Во-вторых, те уникальные свидетельства о песенной традиции калик перехожих, зафиксированные собирателями русского фольклора на новгородских землях (собственно Новгородская и пограничные с ней территории современных Тверской, Вологодской, Ленинградской областей), действительно заслуживают пристального внимания. Они интересны и сами по себе, как оригинальные музыкально-этнографические материалы, и как факты, подтверждающие сохранение древней традиции народных духовных песнопений на Новгородчине. Невозможно не упомянуть и о том, что новгородские фольклорные традиции оказали серьезное влияние на формирование песенной культуры Русского Севера, в том числе — ее музыкально-эпической сферы.
Наиболее ранние сведения о пении калик перехожих на Новгородчине оставил русский композитор А. К. Лядов, имение которого находилось в деревне Горушка Боровичского уезда Новгородской губернии.

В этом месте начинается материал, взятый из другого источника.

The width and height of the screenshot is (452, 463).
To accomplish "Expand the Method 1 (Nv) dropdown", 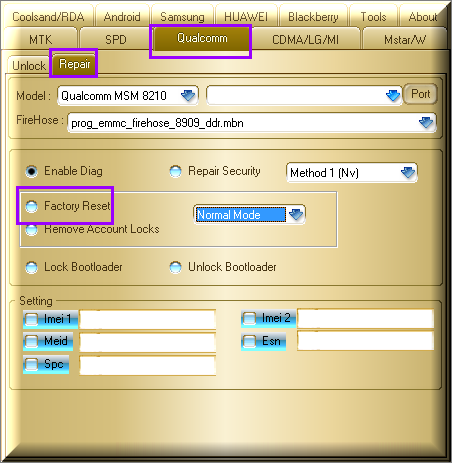I will point(408,172).
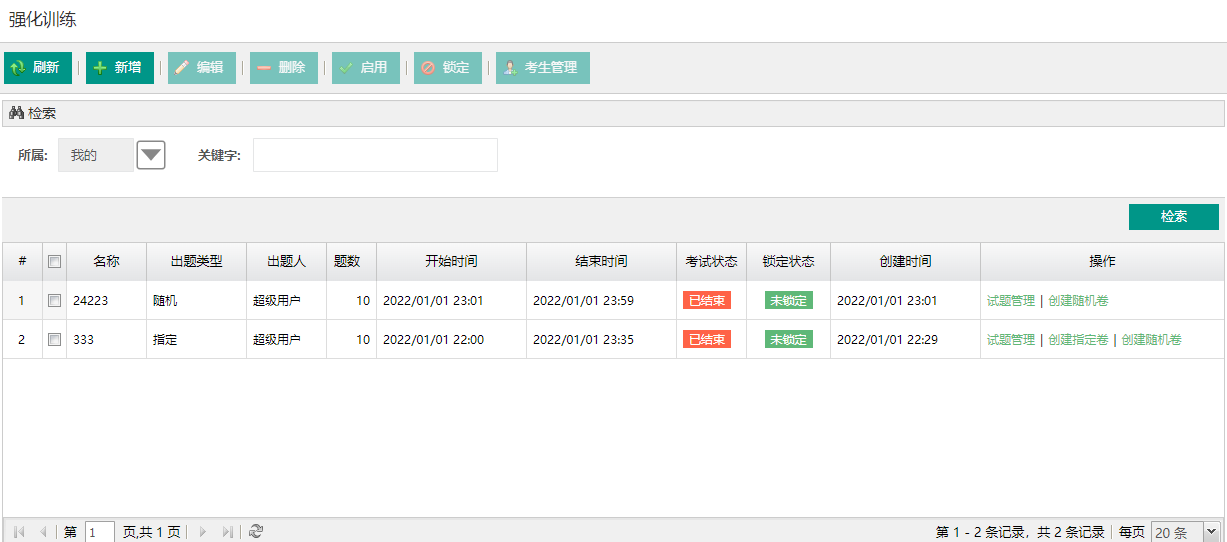Open the 所属 dropdown arrow
This screenshot has height=542, width=1227.
[150, 155]
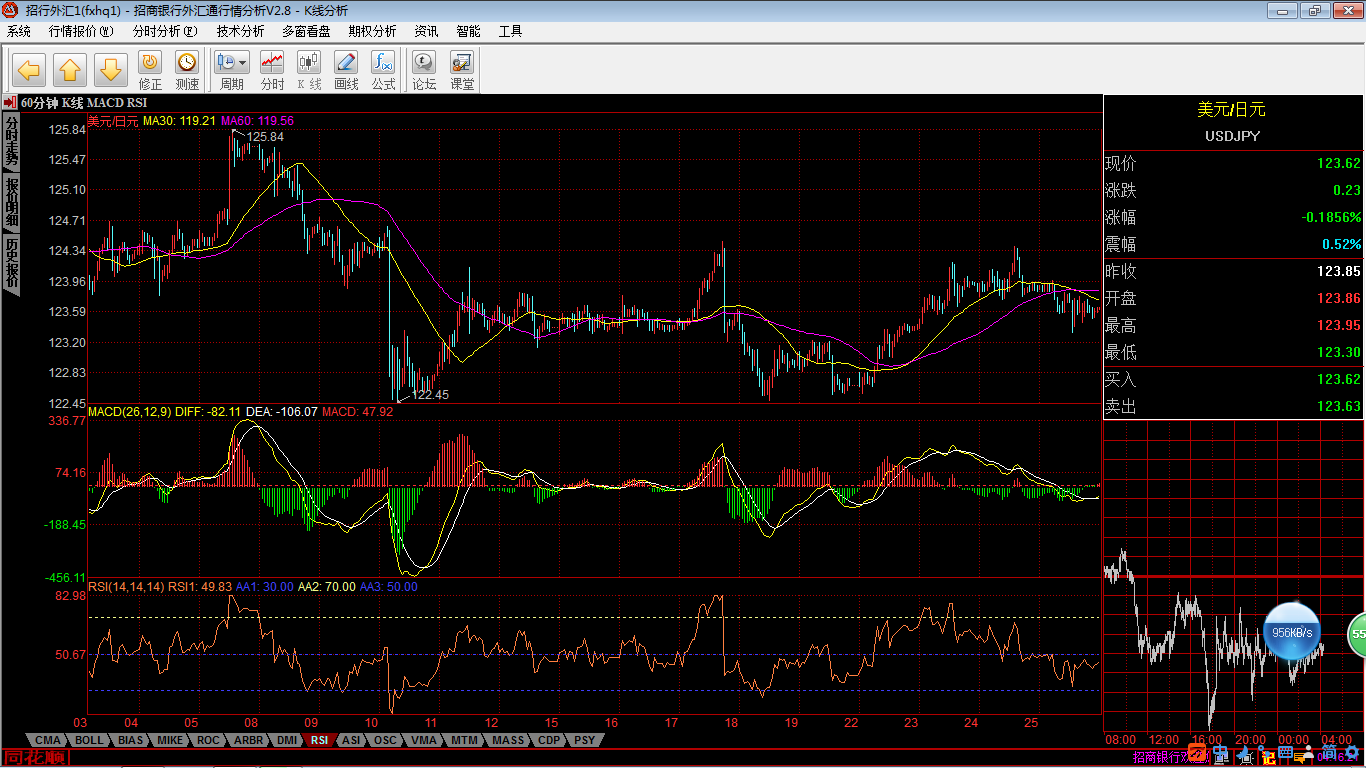
Task: Switch to the BOLL indicator tab
Action: click(x=89, y=740)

В 1890 году, будучи в этих местах, он сделал записи духовного стиха о братьях Лазарях и песни калик перехожих «Уж мы нищая братия», которые затем включил в свой сборник обработок. Вероятнее всего, эти образцы были зафиксированы композитором от нищих странников, шествовавших через деревни этой округи, а не от самих местных жителей-крестьян (как, например, приведенные в этом же сборнике свадебные и хороводные песни с указанием на деревню Горушка). В пользу такой гипотезы говорят краткость приведенных им музыкальных фрагментов и отсутствие дальнейших поэтических текстов, прокомментированное Лядовым фразой — «конец неизвестен» iii.
Обратим внимание и на музыкальные записи песнопений нищих странников, осуществленные чуть раньше известным государственным деятелем, знатоком русского фольклора Т. И. Филипповым. Они были сделаны им в городе Ржеве Тверской губернии (территория, сопредельная с новгородскими уездами) и переданы Н. А. Римскому-Корсакову, который включил тексты и напевы в сборник обработок «40 народных песен».

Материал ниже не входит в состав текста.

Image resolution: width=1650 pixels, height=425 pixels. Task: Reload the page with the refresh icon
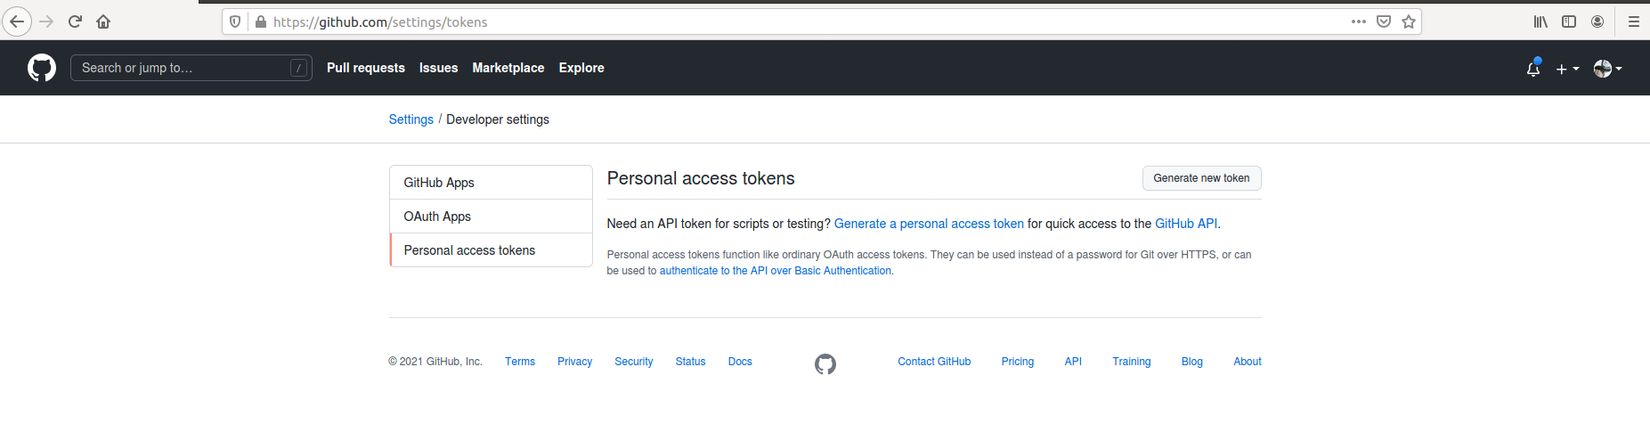click(x=75, y=22)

Анатолий Константинович Лядов (1855–1914) — русский композитор, педагог и дирижер. Окончил Санкт-Петербургскую консерваторию, где был учеником Римского-Корсакова и с 1878 года сам преподавал теорию музыки (среди его учеников — Прокофьев, Мясковский). Принадлежал к «Беляевскому кружку». Лядова называли «русским Шопеном» за склонность к фортепианным миниатюрам («Бирюльки», «Музыкальная табакерка»). Он был также выдающимся фольклористом, собравшим и обработавшим множество русских народных песен. Вершиной его оркестрового творчества стали симфонические поэмы на сказочные сюжеты: «Баба-Яга», «Кикимора» и «Волшебное озеро», отличающиеся виртуозным владением оркестровыми красками.
Спустя столетие в ходе фольклорных экспедиций Ленинградской (Санкт-Петербургской) консерватории, работавших в Новгородской и Тверской областях в 1988-1997 годыiv, собиратели смогли записать ряд духовных песнопений от деревенских жителей. Эти записи — последние свидетельства некогда развитой музыкальной культуры русских певцов-странников, сохранившиеся в системе крестьянской традиции. С одной стороны, в них отчетливо заметна преемственность самого репертуара «нищей братии», а с другой — видны отличия способов его бытования.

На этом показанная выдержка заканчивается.